I just got one of these for over my 40 breeder so I'm tagging along to see what the scoop is. 
Happy New Year!

Sent from my SM-N960U1 using Tapatalk


----------



## p0tluck (Feb 17, 2017)

mache62 said:


> I just got one of these for over my 40 breeder so I'm tagging along to see what the scoop is.
> Happy New Year!
> 
> Sent from my SM-N960U1 using Tapatalk


Happy new year to you as well


----------



## Letsfish (Jul 11, 2017)

I am considering buying one but what is bothering me is, in a power outage the program you set goes back to the factory default.This would be a problem with a CO2 schedule.

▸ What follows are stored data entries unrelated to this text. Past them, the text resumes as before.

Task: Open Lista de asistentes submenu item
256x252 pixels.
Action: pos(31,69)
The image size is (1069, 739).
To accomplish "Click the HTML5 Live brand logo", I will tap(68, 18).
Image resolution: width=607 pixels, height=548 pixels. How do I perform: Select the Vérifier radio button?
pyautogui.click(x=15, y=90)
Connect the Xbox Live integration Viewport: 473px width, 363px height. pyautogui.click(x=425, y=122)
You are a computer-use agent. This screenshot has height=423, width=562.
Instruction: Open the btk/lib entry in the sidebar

Now if I were home this would be a minor problem but if away a different story.


----------



## p0tluck (Feb 17, 2017)

Letsfish said:


> I am considering buying one but what is bothering me is, in a power outage the program you set goes back to the factory default.This would be a problem with a CO2 schedule. Now if I were home this would be a minor problem but if away a different story.

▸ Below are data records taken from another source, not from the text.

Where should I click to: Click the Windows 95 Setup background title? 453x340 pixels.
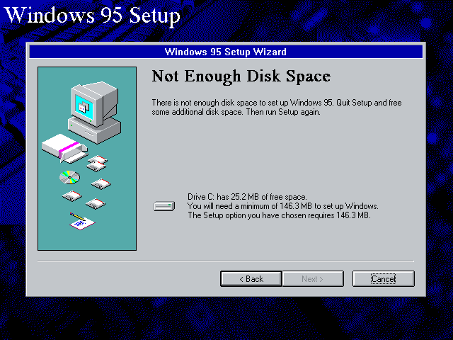(x=93, y=15)

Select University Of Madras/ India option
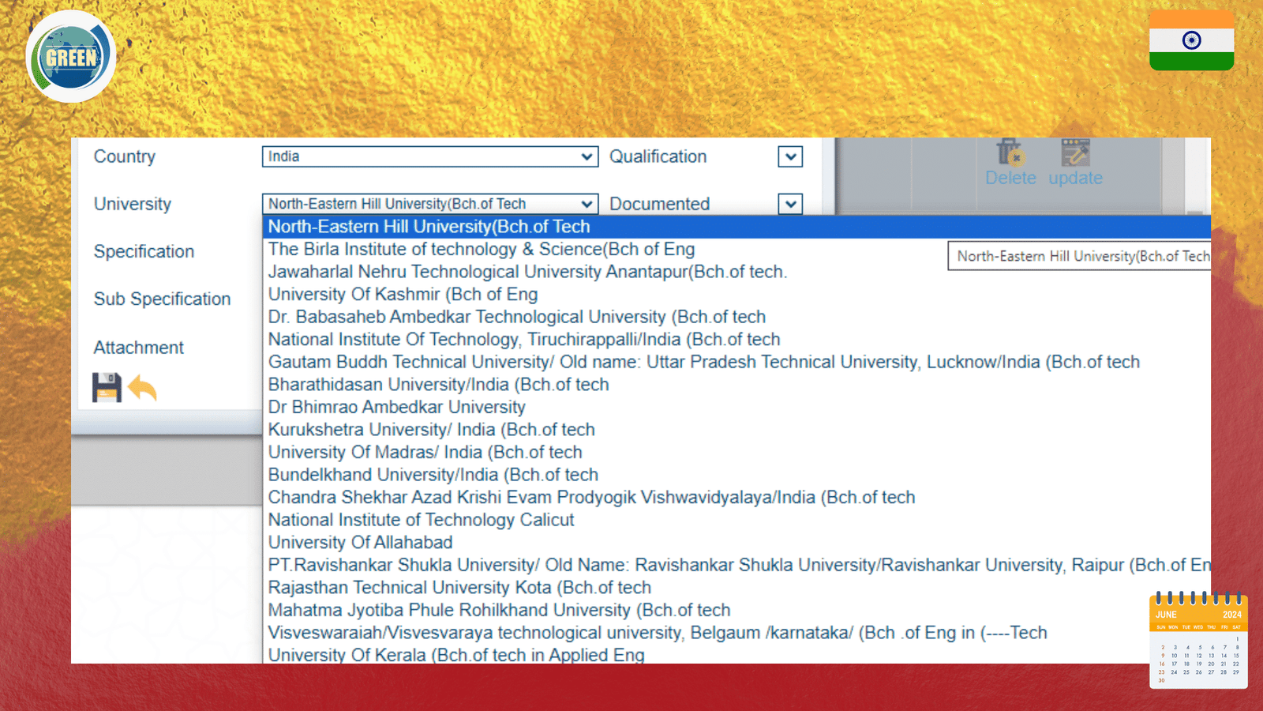coord(425,453)
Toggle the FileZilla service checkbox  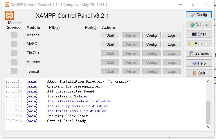tap(14, 53)
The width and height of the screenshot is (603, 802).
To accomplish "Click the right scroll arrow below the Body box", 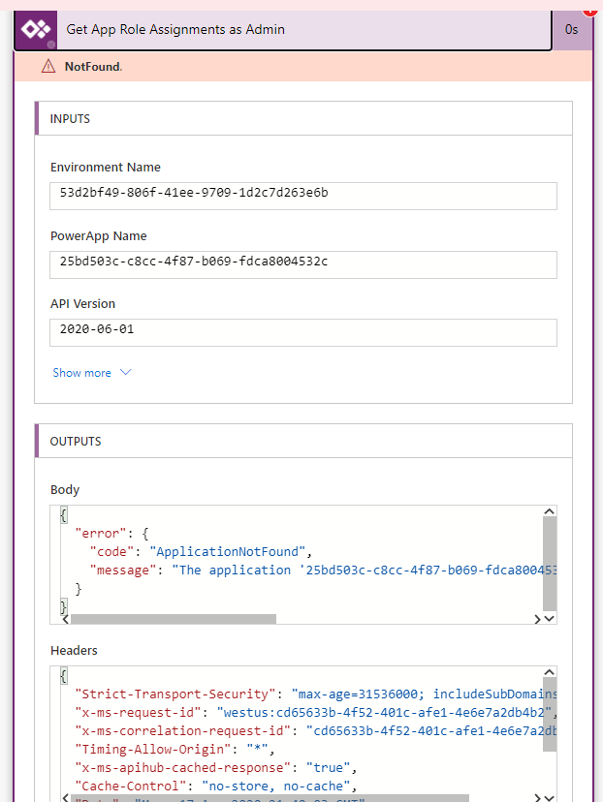I will tap(539, 617).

It doesn't go back to factory defaults it's saved in your phone, however if the power goes out you do have to turn the app back on in your mobile device, I've had many power outages and never lost my settings, I however have to open the app back up in my phone to get the settings to turn back on but I haven't lost them but yes you do have to turn the light back on after an outage. 

You can possibly use the manual setting instead of Bluetooth as if you hold your finger on the button you can adjust the light intensity that way which I don't believe blue tooth would affect if the power went out. 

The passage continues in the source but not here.